Fabel konon merupakan salah satu buah varian (produk) budaya yang sering ditransformasikan pada momentum pelaksanaan ibadah haji. Fabel adalah cerita fiktif dengan binatang sebagai karakter tokohnya. Fabel biasanya mengandung sebuah pesan yang hendak disampaikan pada para pembaca atau pendengarnya. Baik melalui jalan ceritanya maupun karakteristik setiap tokoh. Setiap negara memiliki cerita fabel yang berbeda dan merepresentasikan karakteristik tekstur sosial-kulturalnya khasnya. Pada momentum pelaksanaan ibadah haji, fabel merupakan salah satu produk budaya yang saling dipertukarkan. Setelah dibawa pulang, fabel tersebut kemudian mengalami proses 'lokalisasi' sesuai dengan kultur dan konteks sosial setempat. Namun, dengan substansi pesan dan hikmah (muatan nilai) yang biasanya relatif sama, tidak mengherankan jika terdapat sebuah fabel dari dua negara berbeda dan memiliki substansi cerita yang sama, namun alur dan penokohannya berbeda.

Ada sebuah fabel yang substansinya berkenaan dengan ibadah haji. Fabel tersebut berjudul Kucing yang Pergi ke Mekah. Walaupun fabel itu diduga berasal dari Suriah, konon, muatan ceritanya mungkin terinspirasi dari dua fabel yang berasal dari negeri non-Arab yang berjudul Kalila wa Dimna yang merupakan terjemahan dari sebuah cerita versi Pahlevi yang berbahasa Sansekerta berjudul Pachatantra dan fabel Fables of Bidpai (Inea Bushnaq: 2003). Saya tidak dapat memastikan proses transformasi fabel tersebut terjadi pada ajang pelaksanaan ibadah haji. Tapi ada kemungkinan demikian jika merujuk pada substansi kisahnya.
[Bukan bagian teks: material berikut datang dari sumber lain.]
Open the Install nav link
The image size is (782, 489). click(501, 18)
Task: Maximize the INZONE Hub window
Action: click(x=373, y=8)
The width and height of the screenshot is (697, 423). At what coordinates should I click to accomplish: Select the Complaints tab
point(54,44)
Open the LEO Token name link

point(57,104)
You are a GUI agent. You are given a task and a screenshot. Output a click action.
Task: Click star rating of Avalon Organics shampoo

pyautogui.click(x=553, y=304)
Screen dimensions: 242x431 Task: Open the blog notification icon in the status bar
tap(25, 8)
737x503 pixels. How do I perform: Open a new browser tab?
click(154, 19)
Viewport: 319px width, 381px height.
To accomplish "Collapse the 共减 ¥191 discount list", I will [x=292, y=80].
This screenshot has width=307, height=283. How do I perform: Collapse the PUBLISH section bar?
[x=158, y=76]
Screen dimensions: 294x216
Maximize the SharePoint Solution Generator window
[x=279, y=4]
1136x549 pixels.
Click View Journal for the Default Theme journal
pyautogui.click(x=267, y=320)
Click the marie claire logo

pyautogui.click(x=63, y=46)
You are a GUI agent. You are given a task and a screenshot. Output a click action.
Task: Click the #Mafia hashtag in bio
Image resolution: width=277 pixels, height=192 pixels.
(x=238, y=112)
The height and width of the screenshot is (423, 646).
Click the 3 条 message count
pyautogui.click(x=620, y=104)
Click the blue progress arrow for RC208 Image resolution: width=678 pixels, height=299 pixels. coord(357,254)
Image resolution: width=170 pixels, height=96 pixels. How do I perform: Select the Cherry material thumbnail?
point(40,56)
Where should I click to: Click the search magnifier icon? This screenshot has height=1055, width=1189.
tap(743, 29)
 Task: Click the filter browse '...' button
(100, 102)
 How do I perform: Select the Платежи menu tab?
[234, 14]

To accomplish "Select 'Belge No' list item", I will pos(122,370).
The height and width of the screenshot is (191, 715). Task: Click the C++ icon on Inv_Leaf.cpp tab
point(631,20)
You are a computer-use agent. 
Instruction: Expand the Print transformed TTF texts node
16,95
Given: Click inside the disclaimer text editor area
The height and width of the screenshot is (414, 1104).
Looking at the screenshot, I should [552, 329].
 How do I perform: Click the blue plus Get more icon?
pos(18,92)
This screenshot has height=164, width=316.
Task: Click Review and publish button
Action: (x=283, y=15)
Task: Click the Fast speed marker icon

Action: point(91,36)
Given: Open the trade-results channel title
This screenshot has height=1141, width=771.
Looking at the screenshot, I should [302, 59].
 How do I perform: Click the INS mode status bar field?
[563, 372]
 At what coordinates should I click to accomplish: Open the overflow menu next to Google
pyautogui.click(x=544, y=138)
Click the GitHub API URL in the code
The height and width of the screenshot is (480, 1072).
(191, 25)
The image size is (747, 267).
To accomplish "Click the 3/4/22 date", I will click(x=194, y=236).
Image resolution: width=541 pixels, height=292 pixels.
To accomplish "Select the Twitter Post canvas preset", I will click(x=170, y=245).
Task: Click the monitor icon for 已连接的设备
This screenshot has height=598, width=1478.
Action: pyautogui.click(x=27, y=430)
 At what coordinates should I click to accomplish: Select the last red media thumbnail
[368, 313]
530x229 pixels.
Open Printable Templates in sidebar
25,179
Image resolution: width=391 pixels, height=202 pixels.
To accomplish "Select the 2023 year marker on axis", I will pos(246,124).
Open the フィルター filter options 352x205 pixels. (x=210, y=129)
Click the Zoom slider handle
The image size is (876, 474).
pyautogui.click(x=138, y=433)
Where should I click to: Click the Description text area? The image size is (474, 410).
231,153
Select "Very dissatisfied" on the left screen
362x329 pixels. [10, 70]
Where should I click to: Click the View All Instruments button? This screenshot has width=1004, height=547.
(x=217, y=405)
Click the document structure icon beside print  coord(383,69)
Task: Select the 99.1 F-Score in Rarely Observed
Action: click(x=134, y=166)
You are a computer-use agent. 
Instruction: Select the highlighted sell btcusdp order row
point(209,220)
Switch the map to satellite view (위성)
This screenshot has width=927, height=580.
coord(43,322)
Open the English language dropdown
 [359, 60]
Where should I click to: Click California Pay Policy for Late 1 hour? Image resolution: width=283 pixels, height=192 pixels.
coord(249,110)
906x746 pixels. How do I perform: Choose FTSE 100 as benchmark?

Fabel Kisah Kucing yang Pergi ke Mekah itu mengandung pesan yang cukup reflektif tentang makna pelaksanaan ibadah haji. Cerita fabel tersebut, dahulu kala, ada raja kucing yang baru pulang dari berziarah (baca: haji) ke Mekah. Sebagai bentuk penghormatan kepada setiap penziarah, raja tikus merasa berkewajiban menjenguk dan memberikan ucapan selamat. Niat itu disampaikan raja tikus kepada rakyatnya. Namun ditolak dengan alasan bahwa kucing jahat sehingga pasti akan memangsa mereka. Dengan bijak dan penuh kearifan, raja tikus menjelaskan setelah menjadi seorang 'haji' (penziarah), raja kucing tentulah berubah tabiatnya. Ia tidak lagi seperti dulu, bengis dan rakus. Bahkan, jelas raja tikus, konon kini raja kucing selalu menghabiskan waktunya untuk bersembahyang dan berzikir. Ia telah insaf dan bertobat. Karena itu, wajiblah bagi mereka untuk menyambung tali silaturahim, demikian argumentasi raja tikus pada rakyatnya. Namun, sang rakyat tikus tetap tak teryakinkan.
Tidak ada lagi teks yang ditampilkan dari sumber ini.